Data were analyzed on an intention-to-treat basis, and Dr. Larson commented that the crossover effect probably inflated survival results in patients initially randomized to IFN + AraC and might be why there was no significant difference in overall survival (97% vs 95%).
Furthermore, 32% of patients randomized to IFN + AraC withdrew consent and discontinued their first-line therapy "with a notable increase at the time of the Food and Drug Administration’s approval of imatinib," Dr. Larson said. The crossover problem is one reason many European clinical trials use time-to-progression rather than overall survival as a primary endpoint.
The question of what happens after imatinib produces a complete cytogenetic response (CCR), meaning no detectable Ph+ cells, was raised in a second report (abstract 613). The hope has been that CCR would permit re-establishment of normal polyclonal hematopoiesis. Michael Deininger, MD, said that in-depth analysis of a subgroup of patients in CCR suggests that although normal hematopoiesis is restored in most patients with CCR, clonal cytogenetic abnormalities develop in a significant proportion of patients, particularly (but not exclusively) after prior exposure to cytotoxic agents such as cytarabine or idarubicin.
Dr. Deininger re-evaluated cytogenetics in all female patients in cytogenetic remission as well as in 20 male patients with a major cytogenetic response (MCR) or CCR (total = 48). HUMARA (human androgen receptor gene)-PCR of flow-sorted myeloid cells and T cells was informative in 14 patients in CCR, 7 with MCR, 6 who did not have cytogenetic remission, and 10 normal controls.

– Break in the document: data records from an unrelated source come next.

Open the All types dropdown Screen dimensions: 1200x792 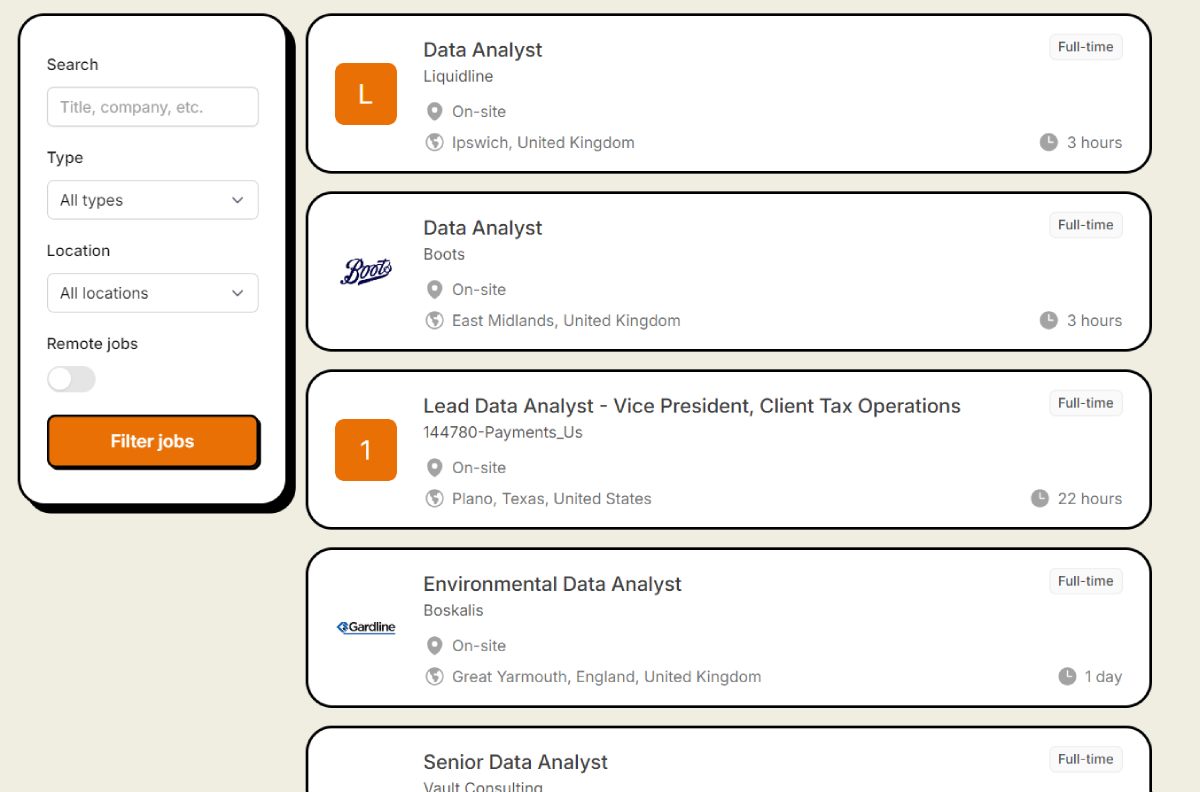tap(153, 200)
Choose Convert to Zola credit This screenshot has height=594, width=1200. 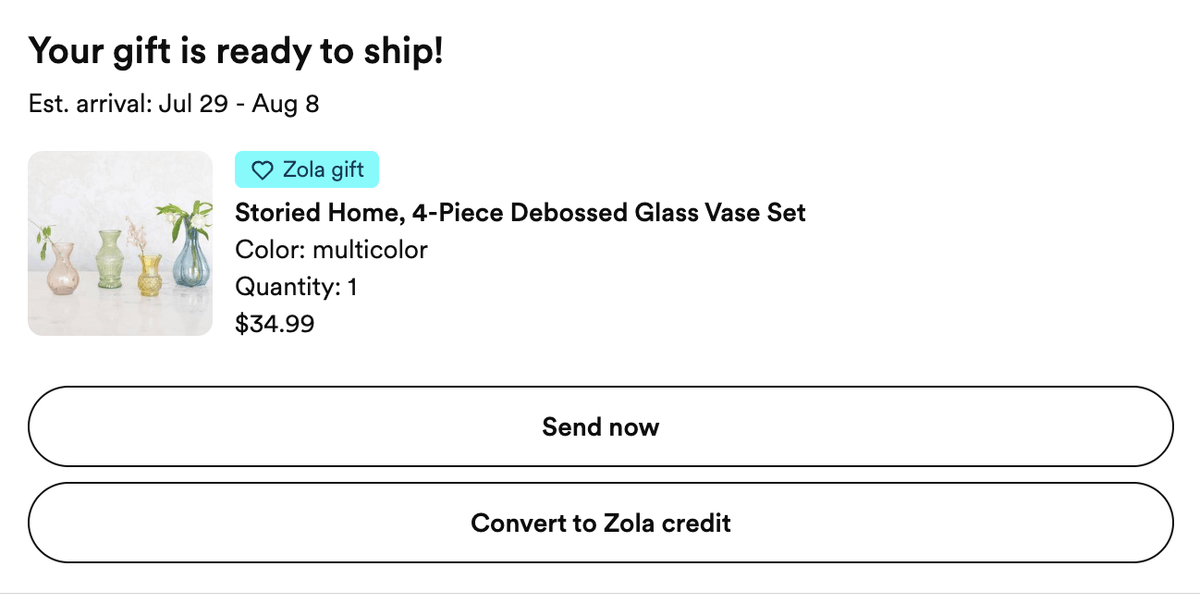pos(600,523)
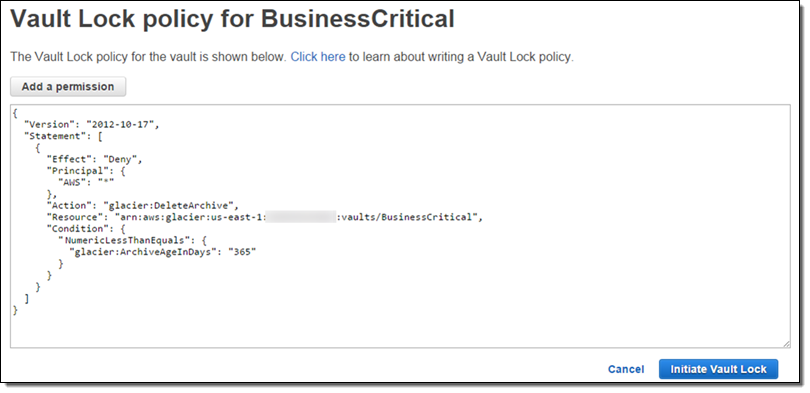Viewport: 810px width, 393px height.
Task: Click the glacier:DeleteArchive action value
Action: (168, 206)
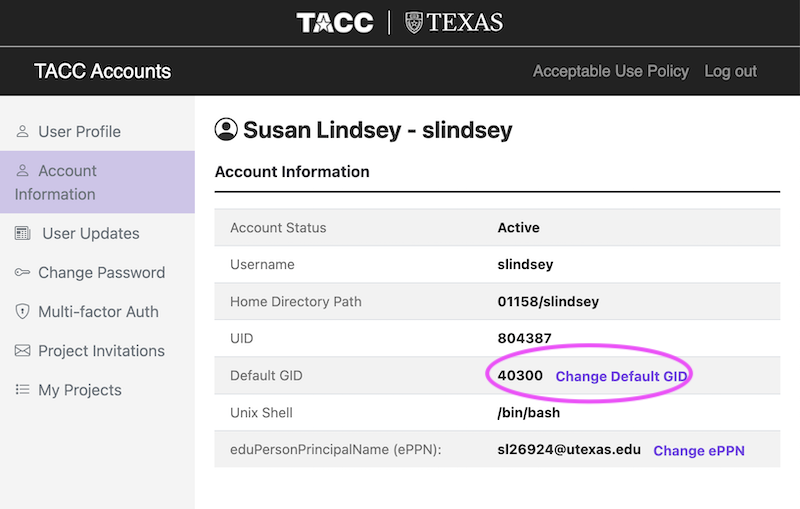Click the Project Invitations envelope icon
Image resolution: width=800 pixels, height=509 pixels.
(22, 350)
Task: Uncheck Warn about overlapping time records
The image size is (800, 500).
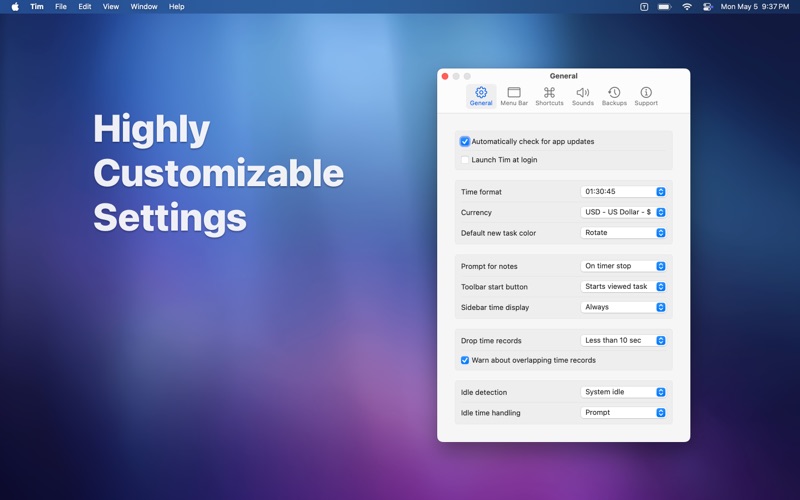Action: (x=465, y=360)
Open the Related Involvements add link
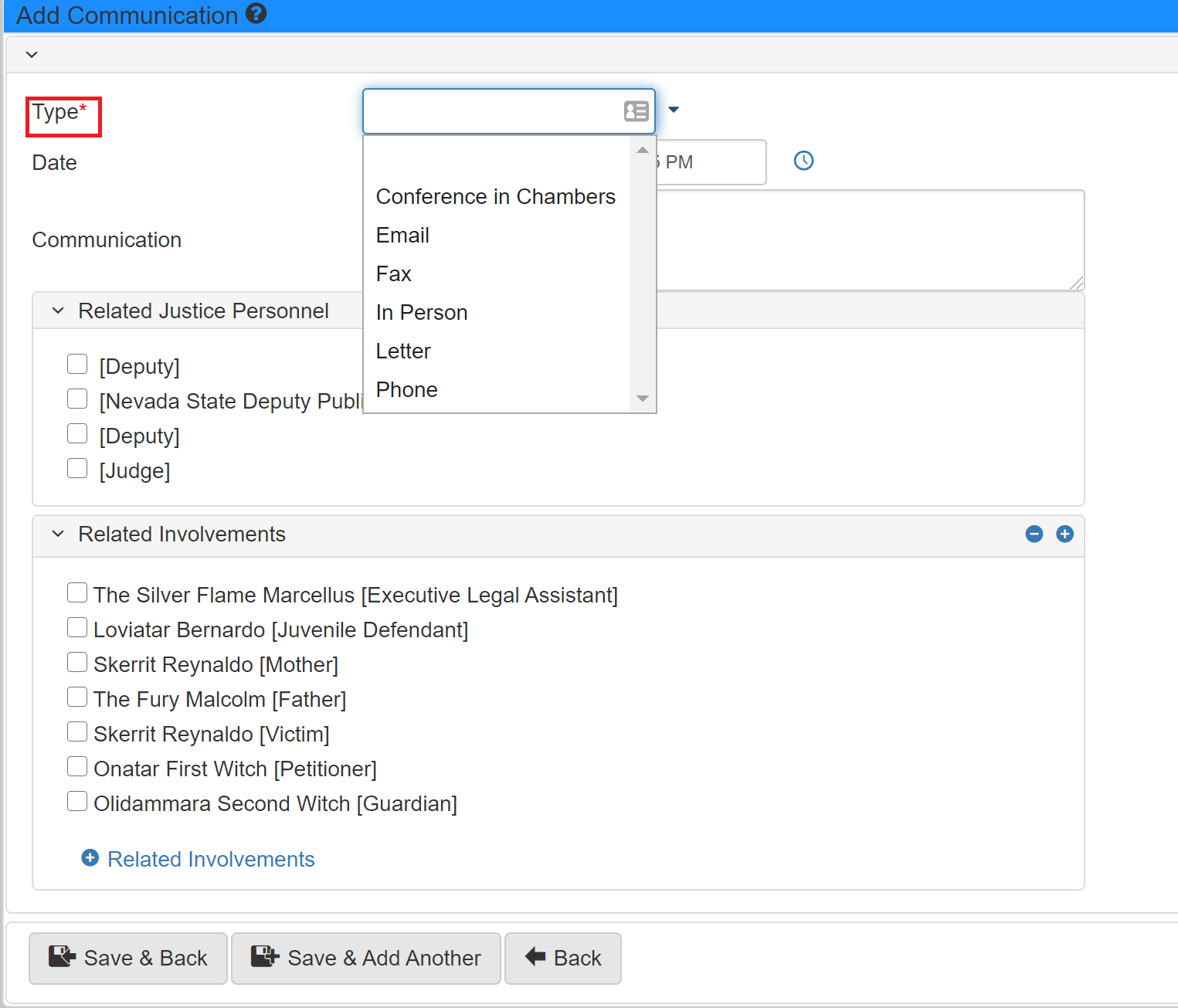Screen dimensions: 1178x1008 (210, 859)
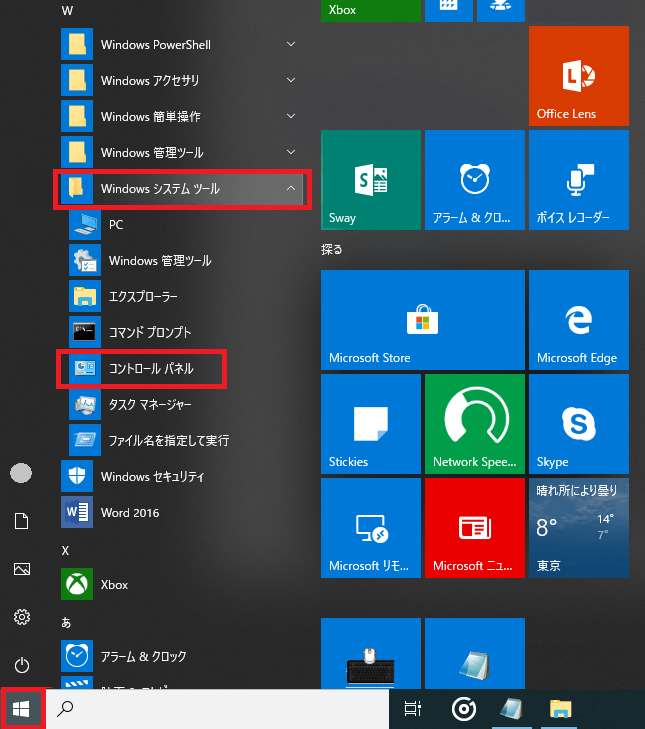Click the power icon in the sidebar
The width and height of the screenshot is (645, 729).
(22, 665)
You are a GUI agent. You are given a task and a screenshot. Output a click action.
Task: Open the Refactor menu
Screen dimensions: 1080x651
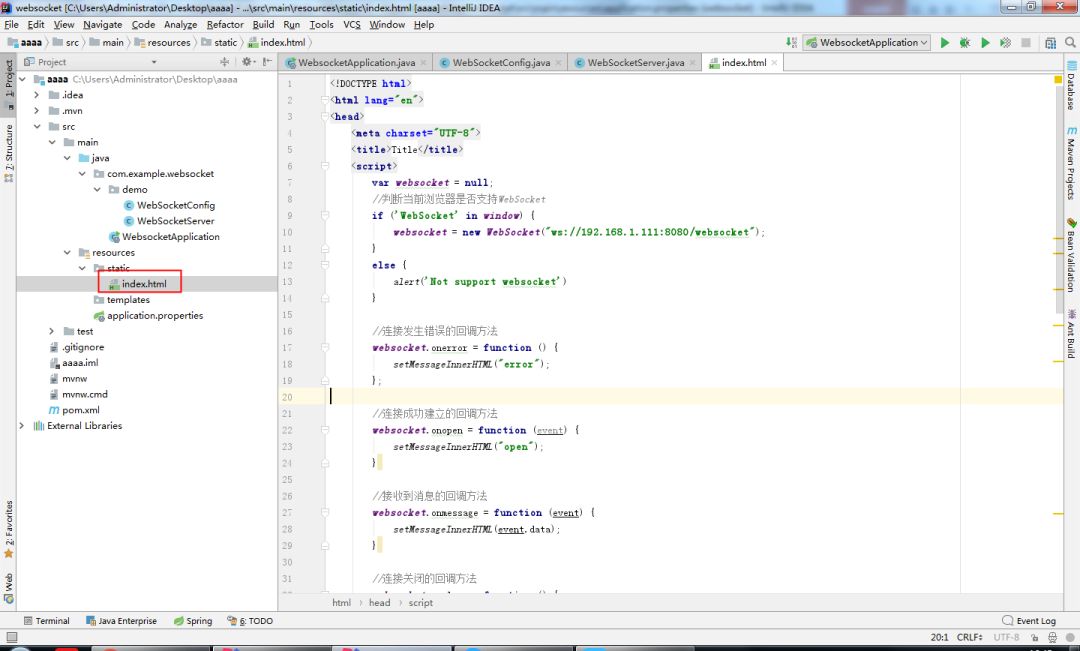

"It falls to me to break some of the more sobering news regarding patients on imatinib. We found clonal chromosomal abnormalities in Ph-negative cells in 8 (17%) of the 48 patients we studied, and over time there was an increase in abnormal cells, indicating that they are at a proliferative advantage, compared to cells without abnormalities," Dr. Deininger said. Two of these 8 patients progressed to myelodysplastic syndromes and required bone marrow transplantation. "Abnormalities were not found in newly diagnosed patients on imatinib, but this was not statistically significant, and more follow-up is required," he said.
The clinical take-home message, he said, is that meticulous cytogenetic monitoring should be continued every 6 months for patients in CCR with imatinib and should be done more frequently for patients with any evidence of hematologic abnormality such as a decrease in platelets, hemoglobin, or white cells.